# Decisions - Lizard



## Vincey (Mar 12, 2010)

Frilly
Beardies
Bluetongue

I have these options: I'm real keen on the frill-neck but still havin' a looksy. Anyone care to shed some light on the little buggers?

Thanks. Vince.


----------



## Bec137 (Mar 12, 2010)

dnt know about where u r, but i think a frilly is on a specialist permit over here? anyone know for sure? that could cross that one off ur list if its the same there n you dont have the permit.

get a beardie, they are so cute n blue tongues are boring. go out into the scrub anywhere n there are blue tongues. plus beardies do the head bop thing, so funny!


----------



## Vincey (Mar 12, 2010)

Not aware about the permit, i'll look into it. Says Category 4 for West Australian licensing. Just haventh eard much of them on this forum, wasn't sure why. Could be the permit thing.

I like bluey's cos they're real placid, most of the time. ANd beardies cos' they're more adventurous. I just find frills to be beastly (the older males)

### DATASET EXTRACT
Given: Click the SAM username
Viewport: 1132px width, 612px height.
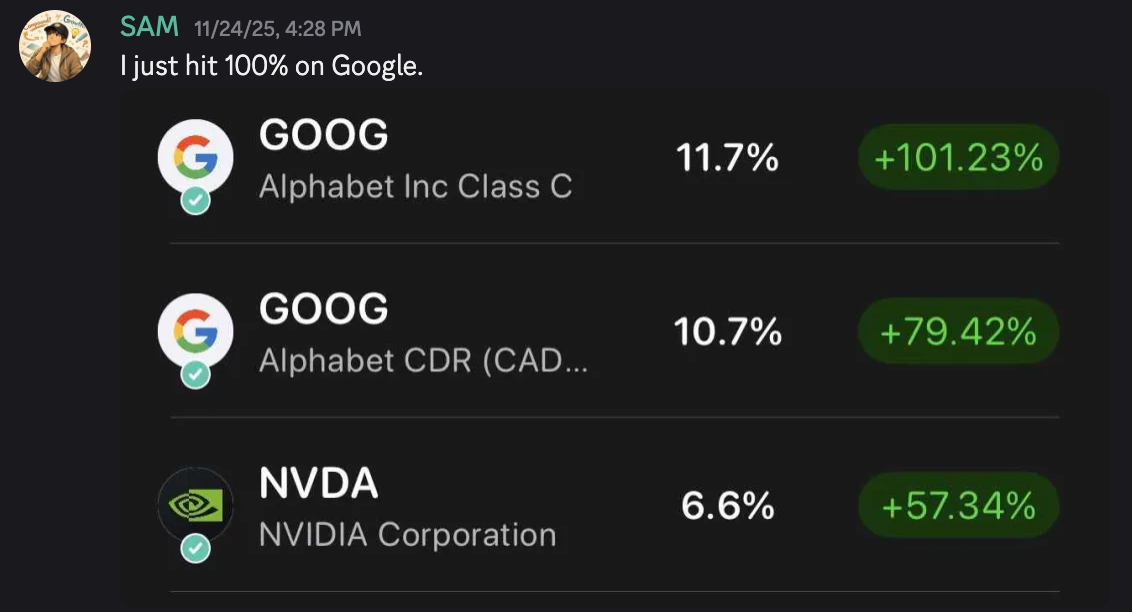Looking at the screenshot, I should click(x=149, y=27).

### SET OF TASKS
1/ In the lizard forum thread, what category does Vincey cite for West Australian licensing?
2/ Say whether each statement agrees with the lizard forum thread, and quote the deciding words: (a) Bec137 recommends getting a bearded dragon. (b) Bec137 considers blue tongues exciting. (c) Vincey describes bluetongues as placid most of the time.
3/ Carry on the lizard forum thread from its last post.
The material is unrelated to the lizard forum thread.

### RESPONSES PER TASK
1/ Category 4.

2/
(a) Yes: "get a beardie, they are so cute"
(b) No: "blue tongues are boring"
(c) Yes: "I like bluey's cos they're real placid, most of the time."

3/
----------



## Bec137 (Mar 12, 2010)

oh yea frillies are awesome n i would love one, just the permit that holds me back from a lot of the things i want.


----------



## Vincey (Mar 12, 2010)

I didnt really say so in the initial post, but I made this thread for peoples experience in handling, keeping, feeding and all that jazz mainly to do Frill-necks.

Some people have said it isn't the best lizard to get as a starter (never had a lizard, but cared for friends and have owned a snake a while now).

Any opinions on that? Thanks a lot


----------



## Niall (Mar 12, 2010)

Hey mate I breed the Western Beardies and they are easy to keep and great personalities.
I keep frill necks as well they are much harder to keep then the beardies and need a much bigger enclosure and more heating.

I keep my 4 adult WA frill necks outside on a North facing wall in a aviary and they are doing fine.
In winter I bring them inside and they are housed in big enclosures with a MV Globe (Mercury Vapour Globe) that gives out a **** load more UVB than any other UV light on the Market, Herp Trader sells these globes.
The frill Necks eat around 30 Adult roaches every 2 days, when the beardies only eat around 6 Adult roaches every 2 days
If you are just reading up on the licensing in WA, to obtain cat4 you would need to have had cat3 and a cat3 animal for 1 year before you are allowed to upgrade to cat4.


----------



## Vincey (Mar 12, 2010)

Niall said:


> Hey mate I breed the Western Beardies and they are easy to keep and great personalities.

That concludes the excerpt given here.